Remembering one detail, he added: “I think Jozy Altidore scored in the last minute, if I’m not mistaken.”
Indeed, the Toronto FC striker broke the 0-0 deadlock in the 90th minute to halt a streak of two consecutive scoreless draws between the nations. Altidore won’t be available for Tuesday’s clash due to injury.
With young stars such as Alphonso Davies and Jonathan David now rising through the ranks of Canada’s national team, Adekugbe (himself only 24) had some wisdom to impart to the players about to write a new chapter in this rivalry.
“It’s just a moment to enjoy,” he said. “You don’t get many times to play against big countries on the national team stage.”
It seems those who haven’t yet taken on the U.S. at the senior level have heard enough to appreciate the scale of the matchup. Toronto FC’s Liam Fraser, who joined the camp after Will Johnson (another participant in the 2016 game) had to pull out due to family reasons, indicated that everyone is approaching Tuesday as a rivalry match.
“Everybody’s on the same page where it’s such a monumental game, and it has the ability to turn the tide for Canadian soccer,” he told CanPL.ca.
“(John Herdman) spoke last night about his experience facing them on the women’s side, I think understanding the animosity between the two teams there was something good to hear, that he has that previous experience against the U.S.”
Canada’s recent history against the U.S. isn’t much to write home about. They haven’t scored against the Americans since 2007 (with four matches in that stretch), and haven’t beaten them since 1985.
Of course, the Canadian and American national teams are in very different places compared to 2016. The U.S. may have a 54-spot advantage in the FIFA World rankings, but with a squad in transition and disappointing recent results (including a 3-0 loss to Mexico), fans in Canada are champing at the bit for this test.
Adekugbe was quick to warn that the Americans still pose a formidable challenge.
“The U.S. are not in great form, but they’ve also played against some very high level opposition,” he cautioned.
“They also have top players playing in top leagues; maybe the chemistry for the team is not there, they have a new coach trying to implement a new system, those things take time, but I think it’s hard to say that they’re not going to be great.”
Canada desperately needs a result against the U.S. to aid their 2022 World Cup qualifying campaign; the rankings points on offer in a Nations League game could well put them into the top six of CONCACAF.

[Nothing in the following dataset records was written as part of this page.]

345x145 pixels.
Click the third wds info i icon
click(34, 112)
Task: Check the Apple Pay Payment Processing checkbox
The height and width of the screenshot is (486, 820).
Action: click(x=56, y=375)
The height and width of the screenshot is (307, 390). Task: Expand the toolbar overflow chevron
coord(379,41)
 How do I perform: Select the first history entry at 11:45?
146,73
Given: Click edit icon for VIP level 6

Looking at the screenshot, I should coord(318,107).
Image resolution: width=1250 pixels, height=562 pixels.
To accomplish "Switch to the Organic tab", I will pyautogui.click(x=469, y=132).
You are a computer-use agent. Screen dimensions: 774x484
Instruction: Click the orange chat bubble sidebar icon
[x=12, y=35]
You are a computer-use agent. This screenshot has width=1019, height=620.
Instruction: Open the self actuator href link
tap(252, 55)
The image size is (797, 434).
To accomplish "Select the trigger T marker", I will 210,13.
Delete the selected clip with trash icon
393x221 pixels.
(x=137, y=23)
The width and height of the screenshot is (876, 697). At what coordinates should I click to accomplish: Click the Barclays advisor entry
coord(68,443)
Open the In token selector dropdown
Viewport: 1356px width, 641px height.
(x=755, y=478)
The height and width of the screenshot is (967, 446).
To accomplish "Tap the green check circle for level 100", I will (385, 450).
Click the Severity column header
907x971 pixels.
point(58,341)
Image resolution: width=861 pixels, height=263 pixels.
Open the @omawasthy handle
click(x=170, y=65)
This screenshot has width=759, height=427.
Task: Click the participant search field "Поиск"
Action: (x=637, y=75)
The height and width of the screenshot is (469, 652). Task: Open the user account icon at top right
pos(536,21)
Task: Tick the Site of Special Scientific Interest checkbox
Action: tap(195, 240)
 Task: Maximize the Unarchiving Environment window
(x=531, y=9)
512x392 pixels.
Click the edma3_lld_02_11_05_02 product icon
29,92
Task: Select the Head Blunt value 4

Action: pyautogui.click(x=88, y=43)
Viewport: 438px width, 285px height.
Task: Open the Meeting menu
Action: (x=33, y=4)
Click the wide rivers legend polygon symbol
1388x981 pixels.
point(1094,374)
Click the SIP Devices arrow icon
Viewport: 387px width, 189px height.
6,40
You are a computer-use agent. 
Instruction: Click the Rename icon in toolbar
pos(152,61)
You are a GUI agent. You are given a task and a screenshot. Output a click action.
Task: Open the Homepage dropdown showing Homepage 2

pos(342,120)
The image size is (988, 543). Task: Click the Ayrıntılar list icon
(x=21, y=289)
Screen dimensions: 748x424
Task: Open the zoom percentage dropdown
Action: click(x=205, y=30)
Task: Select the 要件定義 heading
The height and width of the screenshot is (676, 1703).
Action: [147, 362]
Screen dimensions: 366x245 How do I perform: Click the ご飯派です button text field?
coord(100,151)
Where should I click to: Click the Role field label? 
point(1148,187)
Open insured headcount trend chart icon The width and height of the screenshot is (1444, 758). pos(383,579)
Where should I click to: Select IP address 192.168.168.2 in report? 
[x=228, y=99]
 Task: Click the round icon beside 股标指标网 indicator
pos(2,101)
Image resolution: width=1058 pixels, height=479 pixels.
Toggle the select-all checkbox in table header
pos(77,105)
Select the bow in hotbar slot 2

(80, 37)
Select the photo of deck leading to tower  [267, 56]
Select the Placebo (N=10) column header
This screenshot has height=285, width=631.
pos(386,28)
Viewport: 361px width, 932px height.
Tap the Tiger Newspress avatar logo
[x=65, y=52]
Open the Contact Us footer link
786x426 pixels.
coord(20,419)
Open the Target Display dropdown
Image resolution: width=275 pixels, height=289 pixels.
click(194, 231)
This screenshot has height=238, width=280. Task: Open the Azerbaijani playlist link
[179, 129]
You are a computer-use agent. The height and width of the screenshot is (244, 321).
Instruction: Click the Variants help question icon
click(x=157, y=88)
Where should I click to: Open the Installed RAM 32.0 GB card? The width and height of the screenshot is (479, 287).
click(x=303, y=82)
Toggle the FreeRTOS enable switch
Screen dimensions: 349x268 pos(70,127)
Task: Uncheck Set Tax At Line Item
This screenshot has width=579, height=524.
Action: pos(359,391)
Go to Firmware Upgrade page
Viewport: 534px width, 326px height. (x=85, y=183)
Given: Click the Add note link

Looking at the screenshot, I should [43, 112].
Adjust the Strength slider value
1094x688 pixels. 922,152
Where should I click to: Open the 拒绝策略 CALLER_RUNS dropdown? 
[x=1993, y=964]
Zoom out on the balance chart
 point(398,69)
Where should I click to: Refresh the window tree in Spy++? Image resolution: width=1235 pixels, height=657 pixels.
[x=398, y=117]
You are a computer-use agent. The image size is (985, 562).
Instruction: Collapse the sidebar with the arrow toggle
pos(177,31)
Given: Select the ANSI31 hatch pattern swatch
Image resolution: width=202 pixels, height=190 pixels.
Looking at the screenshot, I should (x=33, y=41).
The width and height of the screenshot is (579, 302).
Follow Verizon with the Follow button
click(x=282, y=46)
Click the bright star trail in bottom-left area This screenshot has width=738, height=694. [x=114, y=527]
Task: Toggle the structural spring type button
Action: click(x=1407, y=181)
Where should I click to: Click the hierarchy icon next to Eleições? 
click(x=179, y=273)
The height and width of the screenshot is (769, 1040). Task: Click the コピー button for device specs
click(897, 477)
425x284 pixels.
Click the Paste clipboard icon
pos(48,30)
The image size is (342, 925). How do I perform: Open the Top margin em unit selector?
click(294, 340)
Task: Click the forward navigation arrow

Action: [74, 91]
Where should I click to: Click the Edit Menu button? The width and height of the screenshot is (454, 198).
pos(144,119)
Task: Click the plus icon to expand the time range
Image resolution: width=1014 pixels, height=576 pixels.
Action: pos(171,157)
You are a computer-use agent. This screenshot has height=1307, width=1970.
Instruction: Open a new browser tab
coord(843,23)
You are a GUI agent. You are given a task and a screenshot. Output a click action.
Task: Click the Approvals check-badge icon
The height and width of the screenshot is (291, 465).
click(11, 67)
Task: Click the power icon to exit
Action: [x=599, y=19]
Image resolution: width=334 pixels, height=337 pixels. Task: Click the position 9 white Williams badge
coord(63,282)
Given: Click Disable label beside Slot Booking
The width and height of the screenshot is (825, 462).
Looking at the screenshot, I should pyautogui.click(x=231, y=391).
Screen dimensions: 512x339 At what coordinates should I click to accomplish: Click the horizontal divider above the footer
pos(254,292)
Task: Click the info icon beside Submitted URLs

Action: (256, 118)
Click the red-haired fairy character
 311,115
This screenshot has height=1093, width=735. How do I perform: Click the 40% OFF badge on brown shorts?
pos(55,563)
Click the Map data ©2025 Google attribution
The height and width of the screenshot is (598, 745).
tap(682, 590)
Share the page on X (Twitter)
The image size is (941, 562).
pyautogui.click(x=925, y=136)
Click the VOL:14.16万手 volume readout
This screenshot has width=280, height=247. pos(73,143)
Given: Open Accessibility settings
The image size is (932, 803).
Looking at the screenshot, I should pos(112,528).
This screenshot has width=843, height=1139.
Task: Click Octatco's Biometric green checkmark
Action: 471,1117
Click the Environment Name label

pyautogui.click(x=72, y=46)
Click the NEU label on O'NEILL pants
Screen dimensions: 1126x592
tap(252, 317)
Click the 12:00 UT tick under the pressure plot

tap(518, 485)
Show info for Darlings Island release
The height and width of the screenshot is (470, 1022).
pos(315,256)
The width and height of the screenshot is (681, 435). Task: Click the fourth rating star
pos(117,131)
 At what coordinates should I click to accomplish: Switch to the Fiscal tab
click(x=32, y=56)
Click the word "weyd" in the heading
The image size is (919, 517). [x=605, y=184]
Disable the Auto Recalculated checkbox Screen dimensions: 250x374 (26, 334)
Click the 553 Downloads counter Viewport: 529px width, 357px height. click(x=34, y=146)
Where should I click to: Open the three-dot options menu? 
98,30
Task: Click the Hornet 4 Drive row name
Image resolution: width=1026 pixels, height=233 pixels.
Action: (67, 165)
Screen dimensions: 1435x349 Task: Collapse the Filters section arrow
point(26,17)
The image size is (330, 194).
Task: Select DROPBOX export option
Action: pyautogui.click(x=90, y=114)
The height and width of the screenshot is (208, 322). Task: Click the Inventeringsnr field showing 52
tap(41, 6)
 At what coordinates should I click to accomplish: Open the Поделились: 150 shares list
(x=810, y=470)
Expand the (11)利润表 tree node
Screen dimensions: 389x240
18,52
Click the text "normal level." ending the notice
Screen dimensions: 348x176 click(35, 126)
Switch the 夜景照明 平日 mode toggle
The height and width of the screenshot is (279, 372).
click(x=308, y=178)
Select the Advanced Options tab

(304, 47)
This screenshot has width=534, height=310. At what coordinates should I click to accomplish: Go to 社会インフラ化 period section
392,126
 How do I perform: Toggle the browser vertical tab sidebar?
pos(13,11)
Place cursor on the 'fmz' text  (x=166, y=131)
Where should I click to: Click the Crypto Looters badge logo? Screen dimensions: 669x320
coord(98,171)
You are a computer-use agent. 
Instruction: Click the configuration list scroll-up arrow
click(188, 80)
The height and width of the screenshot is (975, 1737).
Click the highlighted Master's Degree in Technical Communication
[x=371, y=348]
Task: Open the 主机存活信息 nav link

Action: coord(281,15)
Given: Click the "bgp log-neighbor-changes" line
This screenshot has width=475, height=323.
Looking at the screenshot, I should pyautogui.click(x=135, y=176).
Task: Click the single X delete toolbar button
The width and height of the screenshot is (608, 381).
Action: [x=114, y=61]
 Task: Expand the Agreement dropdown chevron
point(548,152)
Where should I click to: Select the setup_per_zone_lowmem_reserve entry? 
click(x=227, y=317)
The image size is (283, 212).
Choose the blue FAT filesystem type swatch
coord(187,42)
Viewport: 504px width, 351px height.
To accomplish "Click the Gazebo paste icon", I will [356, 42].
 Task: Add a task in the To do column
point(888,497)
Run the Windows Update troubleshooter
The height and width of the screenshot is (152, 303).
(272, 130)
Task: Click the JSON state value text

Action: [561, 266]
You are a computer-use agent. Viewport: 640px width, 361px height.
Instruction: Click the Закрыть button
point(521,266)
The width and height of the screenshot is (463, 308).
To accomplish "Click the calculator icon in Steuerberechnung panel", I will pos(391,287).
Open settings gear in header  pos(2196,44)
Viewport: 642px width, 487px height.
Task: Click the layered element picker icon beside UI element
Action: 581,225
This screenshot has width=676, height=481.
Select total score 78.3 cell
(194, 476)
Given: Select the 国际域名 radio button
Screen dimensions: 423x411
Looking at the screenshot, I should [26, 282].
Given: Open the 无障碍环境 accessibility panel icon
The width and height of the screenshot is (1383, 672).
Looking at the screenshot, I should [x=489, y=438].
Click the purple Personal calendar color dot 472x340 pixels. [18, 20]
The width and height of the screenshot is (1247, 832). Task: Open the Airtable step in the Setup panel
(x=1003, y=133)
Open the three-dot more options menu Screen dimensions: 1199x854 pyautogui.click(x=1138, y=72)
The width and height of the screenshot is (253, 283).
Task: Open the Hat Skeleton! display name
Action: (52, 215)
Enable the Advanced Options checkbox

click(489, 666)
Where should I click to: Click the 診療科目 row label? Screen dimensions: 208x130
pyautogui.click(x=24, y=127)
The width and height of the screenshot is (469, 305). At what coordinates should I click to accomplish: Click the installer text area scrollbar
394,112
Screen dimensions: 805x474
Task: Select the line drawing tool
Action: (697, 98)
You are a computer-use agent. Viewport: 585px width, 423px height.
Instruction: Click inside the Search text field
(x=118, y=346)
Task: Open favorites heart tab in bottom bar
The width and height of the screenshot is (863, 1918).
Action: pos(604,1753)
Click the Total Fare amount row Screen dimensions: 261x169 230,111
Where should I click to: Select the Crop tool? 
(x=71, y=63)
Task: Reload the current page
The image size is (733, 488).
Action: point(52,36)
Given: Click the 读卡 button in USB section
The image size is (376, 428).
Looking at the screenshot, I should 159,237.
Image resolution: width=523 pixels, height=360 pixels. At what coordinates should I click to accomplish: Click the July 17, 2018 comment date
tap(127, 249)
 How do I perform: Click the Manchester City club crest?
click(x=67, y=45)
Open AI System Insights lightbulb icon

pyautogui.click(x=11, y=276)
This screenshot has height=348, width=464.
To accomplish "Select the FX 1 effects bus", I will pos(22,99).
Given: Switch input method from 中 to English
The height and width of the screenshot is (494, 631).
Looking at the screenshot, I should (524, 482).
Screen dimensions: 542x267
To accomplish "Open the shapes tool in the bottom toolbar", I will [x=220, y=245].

Ultimately, though, Adekugbe added that he’s excited for the spectacle, in front of what could be the best men’s national team attendance in a while.
“It’s a good opportunity to show the fans how well we’ve progressed as a team,” he said. “It’s a good chance to show CONCACAF how we’re progressing as a country as well.”
With a good deal of competition in Canada’s training sessions right now, few players are guaranteed a spot in the lineup. Still, given Adekugbe’s experience, he may be favoured to win the job over, for instance, Kamal Miller. Both started a game at left-back in September’s double-header against Cuba.
Having finally found consistent starting minutes in club football at Norwegian side Valerenga, Adekugbe has become a more regular fixture in Herdman’s squad list. He missed the Gold Cup, but he’s now been part of the last two camps amid a solid run of form in the Eliteserien.